Ms. Tomczak’s case — the 11th so-called bloodless lung transplant attempted at Methodist over three years — would become the latest test of an innovative approach that was developed to accommodate the unique beliefs of the world’s eight million Jehovah’s Witnesses but may soon become standard practice for all surgical patients.


Unlike other patients, Ms. Tomczak would have no backstop. Explicit in her understanding with Dr. Scheinin was that if something went terribly wrong, he would allow her to bleed to death. He had watched Witness patients die before, with a lifesaving elixir at hand.


Ms. Tomczak had dismissed the prospect of a transplant for most of the two years she had struggled with sarcoidosis, a progressive condition of unknown cause that leads to scarring in the lungs. The illness forced her to quit a part-time job with Nielsen, the market research firm.


Then in April, on a trip to the South Carolina coast, she found that she was too breathless to join her frolicking grandchildren on the beach. Tethered to an oxygen tank, she watched from the boardwalk, growing sad and angry and then determined to reclaim her health.


“I wanted to be around and be a part of their lives,” Ms. Tomczak recalled, dabbing at tears.


She knew there was danger in refusing to take blood. But she thought the greater peril would come from offending God.


“I know,” she said, “that if I did anything that violates Jehovah’s law, I would not make it into the new system, where he’s going to make earth into a paradise. I know there are risks. But I think I am covered.”


Cutting Risks, and Costs


The approach Dr. Scheinin would use — originally called “bloodless medicine” but later re-branded as “patient blood management” — has been around for decades. His mentor at Methodist, Dr. Denton A. Cooley, the renowned cardiac pioneer, performed heart surgery on hundreds of Witnesses starting in the late 1950s. The first bloodless lung transplant, at Johns Hopkins, was in 1996.


But nearly 17 years later, the degree of difficulty for such procedures remains so high that Dr. Scheinin and his team are among the very few willing to attempt them.

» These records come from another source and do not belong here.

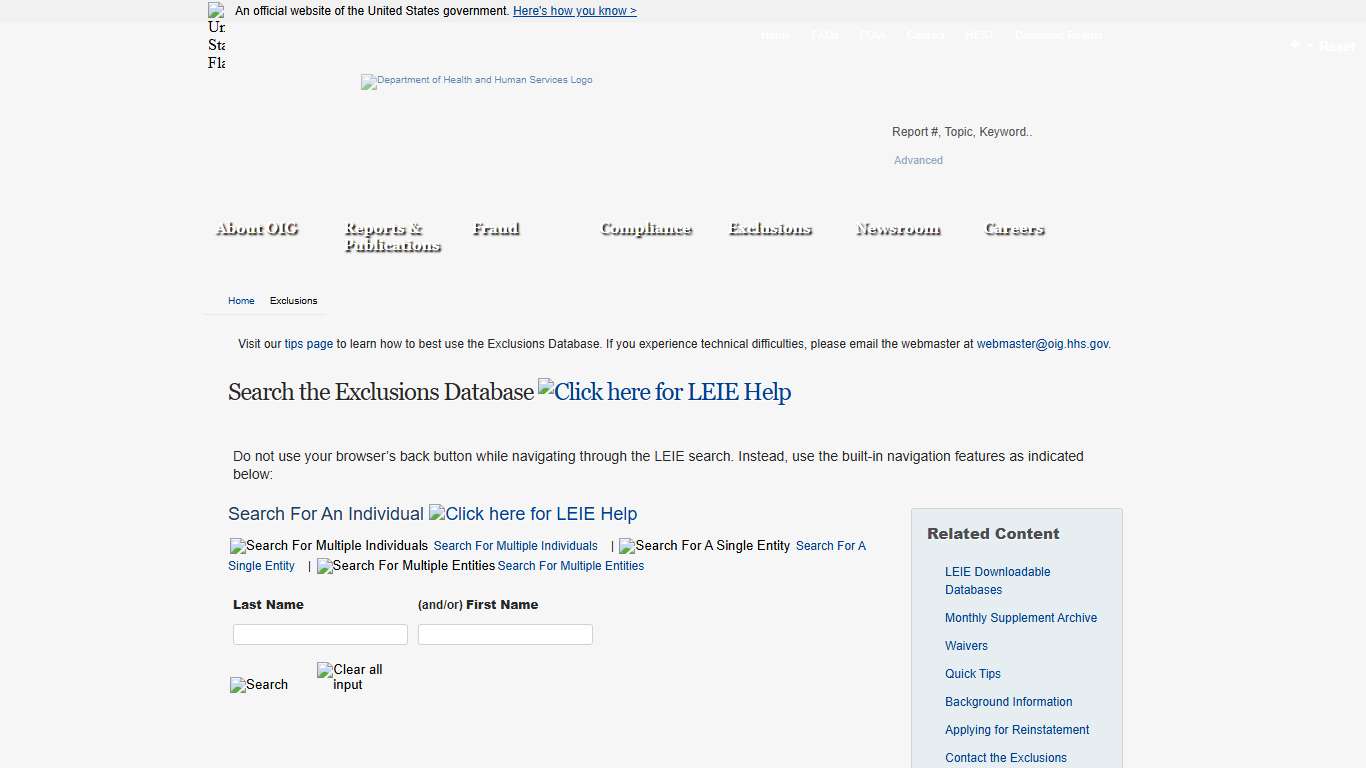Switch to the Compliance section
Screen dimensions: 1366x768
tap(646, 229)
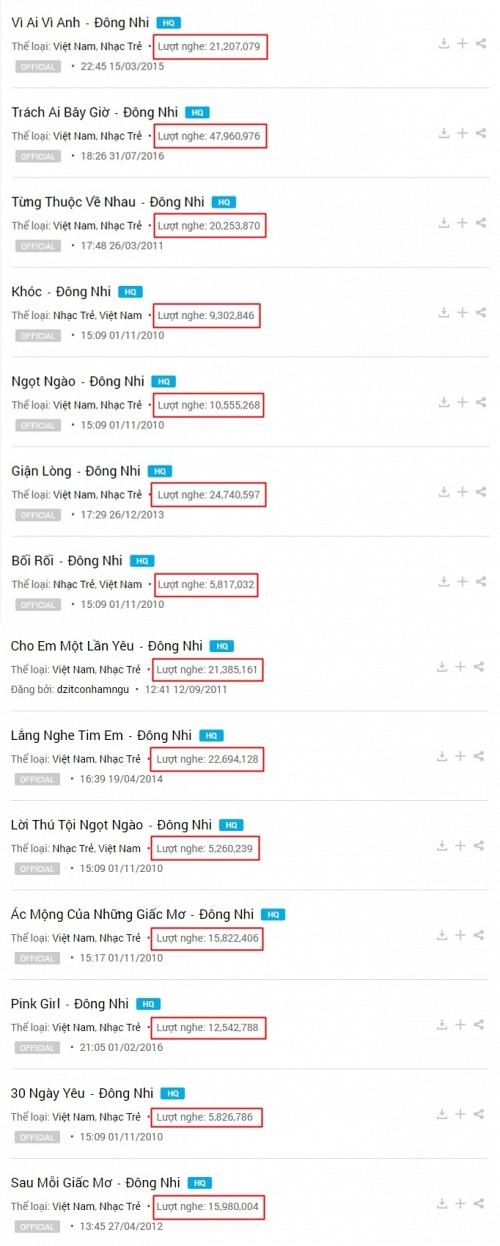The width and height of the screenshot is (500, 1246).
Task: Add Pink Girl to playlist
Action: 462,1024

In 2009, after analyzing Methodist’s own data, Dr. Scheinin became convinced that if he selected patients carefully, he could perform lung transplants without transfusions. Hospital administrators resisted at first, knowing that even small numbers of deaths could bring scrutiny from federal regulators.


“My job is to push risk away,” said Dr. A. Osama Gaber, the hospital’s director of transplantation, “so I wasn’t really excited about it. But the numbers were very convincing.”